Trevor Todd and Jackson Todd have over 60 years combined experience in dealing with estate disputes, including court costs.
Bayliss Estate 2025 BCSC 959 provided a concise summary of the general rules to be applied in contested estate disputes:
The established principles under the modern approach to costs in estate litigation were summarized by Silverman J. in Jung v HSBC Trust 2007 BCSC 1740 at para. 106:
- The costs of and incidental to a proceeding will follow the event unless the court otherwise orders.
- If the cause of the litigation originated from the conduct or errors of the testator (i.e., unclear wording or validity of the will), then the costs of all parties will generally be paid from the estate on a full indemnity basis.
- If there were circumstances which provided reasonable and sufficient grounds to have brought the action relating to questions of capacity or allege undue influence or fraud, the court will not normally make an order for costs against the unsuccessful party.
- In an action under dependent relief legislation (i.e., where the proceedings are adversarial in nature and are not brought about by the actions of the testator), costs follow the event.
- All costs awards are subject to the court’s discretion and an overriding test of reasonableness.
Where litigation is brought to address doubts about a testator’s capacity or the validity of the will itself, costs are typically paid by the estate: Hadley Estate; Coad. In Hadley Estate, the Court of Appeal confirmed the point at para. 47:
[47] In estate litigation, courts commonly award special costs payable out of the estate to all parties. This practice is based on the principle that where an estate issue must be litigated to remove any doubts, all interested parties must be joined and all are entitled to be heard. In such circumstances, they should not be out of pocket if, in the result, the litigation does not conclude in their favour. The central question as to costs is whether the contested issue arises from the conduct of the deceased or the conduct of another. In the case of the former, an award of special costs from the estate will usually be made: Milwarde-Yates v. Sipila, 2009 BCSC 277 at paras. 81–82.

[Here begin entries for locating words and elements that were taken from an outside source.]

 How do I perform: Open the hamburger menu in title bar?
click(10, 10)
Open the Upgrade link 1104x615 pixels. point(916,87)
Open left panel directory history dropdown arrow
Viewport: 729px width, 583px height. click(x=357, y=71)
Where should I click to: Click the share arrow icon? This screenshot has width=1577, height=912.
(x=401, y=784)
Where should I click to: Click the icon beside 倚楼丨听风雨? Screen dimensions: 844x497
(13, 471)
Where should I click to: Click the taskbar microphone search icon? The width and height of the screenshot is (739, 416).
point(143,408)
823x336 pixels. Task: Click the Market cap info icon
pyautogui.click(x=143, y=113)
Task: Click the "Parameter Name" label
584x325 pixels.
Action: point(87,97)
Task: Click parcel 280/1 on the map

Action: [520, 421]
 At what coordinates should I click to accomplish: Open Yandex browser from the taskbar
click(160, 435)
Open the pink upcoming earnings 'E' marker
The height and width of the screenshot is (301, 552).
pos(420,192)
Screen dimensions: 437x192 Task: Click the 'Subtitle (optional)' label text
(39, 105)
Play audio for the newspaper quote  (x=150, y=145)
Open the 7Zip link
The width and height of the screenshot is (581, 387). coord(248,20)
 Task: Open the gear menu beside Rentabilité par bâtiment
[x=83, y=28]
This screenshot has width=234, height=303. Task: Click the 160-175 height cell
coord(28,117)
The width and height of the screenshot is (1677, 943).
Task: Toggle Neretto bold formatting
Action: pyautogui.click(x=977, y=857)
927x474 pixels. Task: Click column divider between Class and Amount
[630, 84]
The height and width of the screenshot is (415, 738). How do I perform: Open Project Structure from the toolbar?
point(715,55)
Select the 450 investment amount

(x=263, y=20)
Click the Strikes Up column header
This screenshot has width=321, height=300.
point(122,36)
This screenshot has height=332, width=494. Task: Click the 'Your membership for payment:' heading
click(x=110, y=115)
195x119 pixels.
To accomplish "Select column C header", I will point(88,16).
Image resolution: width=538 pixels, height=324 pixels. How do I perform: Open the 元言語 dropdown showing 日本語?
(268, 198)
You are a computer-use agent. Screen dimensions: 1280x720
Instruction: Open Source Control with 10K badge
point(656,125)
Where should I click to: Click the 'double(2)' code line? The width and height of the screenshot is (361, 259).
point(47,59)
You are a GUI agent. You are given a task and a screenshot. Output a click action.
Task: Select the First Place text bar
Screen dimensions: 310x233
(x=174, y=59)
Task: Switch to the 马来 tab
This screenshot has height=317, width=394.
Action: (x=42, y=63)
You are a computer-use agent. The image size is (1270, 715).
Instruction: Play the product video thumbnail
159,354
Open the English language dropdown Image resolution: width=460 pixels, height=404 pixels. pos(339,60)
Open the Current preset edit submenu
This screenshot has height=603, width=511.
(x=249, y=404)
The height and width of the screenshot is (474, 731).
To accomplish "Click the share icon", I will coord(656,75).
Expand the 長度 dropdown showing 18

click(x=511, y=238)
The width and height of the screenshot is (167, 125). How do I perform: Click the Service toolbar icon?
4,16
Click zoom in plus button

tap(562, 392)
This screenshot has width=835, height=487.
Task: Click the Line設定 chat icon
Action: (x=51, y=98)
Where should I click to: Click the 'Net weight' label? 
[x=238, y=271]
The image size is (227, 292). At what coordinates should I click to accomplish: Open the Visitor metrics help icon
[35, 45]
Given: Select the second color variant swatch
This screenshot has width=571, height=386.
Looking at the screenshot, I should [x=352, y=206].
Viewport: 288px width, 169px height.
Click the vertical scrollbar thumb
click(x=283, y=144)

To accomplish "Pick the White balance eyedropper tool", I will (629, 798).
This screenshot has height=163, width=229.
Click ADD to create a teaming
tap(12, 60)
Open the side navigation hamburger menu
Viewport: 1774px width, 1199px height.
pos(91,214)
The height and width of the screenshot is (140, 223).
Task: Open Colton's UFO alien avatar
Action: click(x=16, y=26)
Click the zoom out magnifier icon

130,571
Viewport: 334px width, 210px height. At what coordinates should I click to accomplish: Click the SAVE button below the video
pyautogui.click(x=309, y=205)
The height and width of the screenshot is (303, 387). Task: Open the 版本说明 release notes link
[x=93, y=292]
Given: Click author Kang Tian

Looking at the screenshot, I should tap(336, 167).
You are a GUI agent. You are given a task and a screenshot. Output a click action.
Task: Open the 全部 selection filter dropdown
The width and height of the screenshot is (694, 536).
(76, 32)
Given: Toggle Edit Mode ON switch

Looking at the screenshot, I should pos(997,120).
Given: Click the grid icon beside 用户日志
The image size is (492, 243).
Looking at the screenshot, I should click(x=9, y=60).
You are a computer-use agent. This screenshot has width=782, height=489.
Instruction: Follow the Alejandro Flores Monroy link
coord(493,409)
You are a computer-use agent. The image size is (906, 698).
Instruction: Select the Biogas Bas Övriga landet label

Justice D. MacDonald discussed the issue in Singh Estate at paras. 11-13:
[11] Traditionally, costs of all parties involved in an estate dispute were ordered to be paid out of the estate. The estate would bear the costs of settling disputes in estate proceedings unless the losing party’s position was obviously unwarranted. The public policy behind the traditional approach is that where a will is ambiguous, and subsequent litigation ensues which is partially or largely cause by the testator, his or her estate ought to bear the costs of the litigation… [citations omitted]
[12] In Steernberg v. Steernberg, 2007 BCSC 953, Justice Martinson, citing the Court of Appeal in Vielbig, explained the traditional approach as follows:
[21] …. In [estate] cases where the validity of a will or the capacity of the testator to make a will or the meaning of a will is in issue, it is sometimes the case that the costs of all parties are ordered to be paid out of the estate. This is upon the principle that where such an issue must be litigated to remove all doubts, then all interested parties must be joined and are entitled to be heard and should not be out of pocket if in the result the litigation does not conclude in their favour. The estate must bear the cost of settling disputes as a cost of administration…. The question to be asked in such cases is whether the parties were forced into litigation by the conduct of the testator or the conduct of the main beneficiaries.
[13] The traditional approach has been gradually displaced by the modern approach to cost awards where costs follow the event in estate matters. Courts retain discretion and have deviated from this trend and followed the traditional approach where justified. This often occurs where the deceased is wholly or partially the cause of the need for an inquiry.
And in Conner Estate, the Court of Appeal noted at paras. 56, 57 and 61:
[56] The general rule regarding costs was described by this Court in Giles v. Westminster Savings Credit Union, 2010 BCCA 282 at para. 72, quoting Victoria (City) v. Adams, 2009 BCCA 563 at para. 180:
The general rule with respect to costs is that they follow the event and are assessed on a party and party basis unless the court otherwise orders: Rules 57(9) and 57(1) of the Rules of Court. Courts retain the discretion to depart from the general rule where the circumstances justify a different approach: British Columbia (Minister of Forests) v. Okanagan Indian Band, 2003 SCC 71, [2003] 3 S.C.R. 371 at para. 22. It is a broad discretion, and this Court will only interfere “if there is misdirection or the decision is so clearly wrong as to amount to an injustice”: Agar v. Morgan, 2005 BCCA 579 at para. 26.
In estate litigation, the executor is generally indemnified through a special costs award against all reasonable litigation costs incurred in the fulfilment of their role: Hollander at para. 41.
…
[61] While it is true that the general rule that costs follow the event has not always applied in estate litigation, the modern approach to fixing costs in such cases is to apply the general rule unless the court finds one or more exceptions apply: Hollander at paras. 39–40.